Dernier marché de nuit de l'été, veille du 15 août, les anciens sont assis place du kiosque.
« C'est vrai, aujourd'hui, nous avons les marchés de nuit mais que sont devenues les grandes foires comme celle du 16 août ? » déclare d'un d'eux.
Effectivement, la foire du 16 août de Vic-Fezensac remonte loin dans le temps puisqu'on en trouve la trace dans l'annuaire du Gers en 1874.
Les points de vente de la foire se répartissaient sur toute la ville : le bétail place Mahomme, les moutons au Barry, les chevaux derrière l'église, les porcs sous les grands ormes.

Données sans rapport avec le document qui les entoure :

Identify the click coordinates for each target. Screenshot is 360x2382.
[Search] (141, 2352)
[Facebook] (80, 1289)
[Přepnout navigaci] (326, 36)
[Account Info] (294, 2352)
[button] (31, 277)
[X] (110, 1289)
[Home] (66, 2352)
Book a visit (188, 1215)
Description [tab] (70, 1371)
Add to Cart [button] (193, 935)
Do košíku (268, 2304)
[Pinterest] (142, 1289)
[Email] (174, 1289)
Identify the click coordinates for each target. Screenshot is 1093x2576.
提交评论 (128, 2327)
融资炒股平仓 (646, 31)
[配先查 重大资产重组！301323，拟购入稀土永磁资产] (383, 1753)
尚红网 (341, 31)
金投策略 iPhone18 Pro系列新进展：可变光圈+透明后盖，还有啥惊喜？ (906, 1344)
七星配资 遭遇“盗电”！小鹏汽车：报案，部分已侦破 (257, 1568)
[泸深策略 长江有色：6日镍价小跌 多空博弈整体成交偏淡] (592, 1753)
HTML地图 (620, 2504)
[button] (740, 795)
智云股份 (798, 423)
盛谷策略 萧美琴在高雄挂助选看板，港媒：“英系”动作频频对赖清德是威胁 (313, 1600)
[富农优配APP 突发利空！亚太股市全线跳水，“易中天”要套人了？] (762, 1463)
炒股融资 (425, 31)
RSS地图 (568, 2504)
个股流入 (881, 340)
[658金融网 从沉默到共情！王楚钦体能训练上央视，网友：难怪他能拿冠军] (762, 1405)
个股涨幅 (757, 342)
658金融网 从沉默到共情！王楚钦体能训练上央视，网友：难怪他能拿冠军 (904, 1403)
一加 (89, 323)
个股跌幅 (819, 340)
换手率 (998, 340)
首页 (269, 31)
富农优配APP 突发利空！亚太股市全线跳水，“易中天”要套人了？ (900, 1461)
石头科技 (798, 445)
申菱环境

Les souvenirs jaillissent...
Petits gris
Les orages d'été étaient plus fréquents qu'aujourd'hui et on utilisait moins de pesticides, on pratiquait beaucoup moins l'écobuage et les escargots étaient nombreux sur les peyrusquets.
Après la plus petite averse, on partait à la chasse et on plaçait « les petits gris » au grenier en prenant soin de dresser une muraille de cendre pour éviter les évasions.
On les arrosait de temps en temps pour les faire « corner » et qu'ils se nourrissent de la farine de maïs qu'on leur donnait.
Après avoir gardé la quantité nécessaire pour les escargolades familiales, on mettait le reste à la vente pour la foire du 16 août.
Ainsi, il y avait de nombreuses caisses de gastéropodes que venaient acheter les restaurateurs car cette foire aux escargots était réputée.
Les furets
Les transactions se faisaient sur les peyris, les marches en face le kioque où se tenait un autre point de vente, celui des furets.
Avant l'arrivée de la myxomatose, le lapin pullulait au point d'être considéré comme nuisible.
Et comme le tir au fusil était coûteux et qu'on n'achetait pas toujours le permis de chasse, on avait recours au furet, petit mustélidé voisin du putois.
On le glissait dans les galeries et il allait débusquer le lapin qu'on capturait dans une bourse.
Par conséquent, des éleveurs proposaient dans des cages grillagées des familles de furets, des blancs peu cotés et des putoisés plus combattifs.
Les transactions d'achat portaient sur le prix mais surtout sur le comportement de l'animal.
En effet, le furet possède des dents aigües. Le vendeur s'efforçait donc de montrer qu'il était « gentil » et il le promenait sur son bras, présentait ses doigts devant sa gueule. L'acheteur était alors conquis et l'animal était mis dans une poche en tissu.
Titin ou Titine – car tels étaient le nom de baptême selon le sexe - étaient d'excellents auxiliaires de chasse et contribuaient à améliorer la quantité de protéines dans la marmite familiale.
Des choux et du bétail !
Se vendaient également des centaines de plants de choux car ce légume était la base avec la pomme de terre et le haricot sec des soupes d'hiver.
De plus, au printemps, on se régalait des « broûtes », repousses nées sur les pieds de choux laissés en terre. On repiquait ces plants de choux le plus près de la mare car il fallait les arroser très souvent.
Le bétail était en grand nombre au foirail, place Mahomme. Il était conduit à la foire par des spécialistes « les toucadous » .
En entrant en vile, ils étaient bénis par le curé.
Le choix ne manquait pas pour l'acheteur qui arpentait les allées de la foire.
Mais au-delà des marchandises, cette foire d'août était avant tout une ambiance, un état d'esprit...une âme.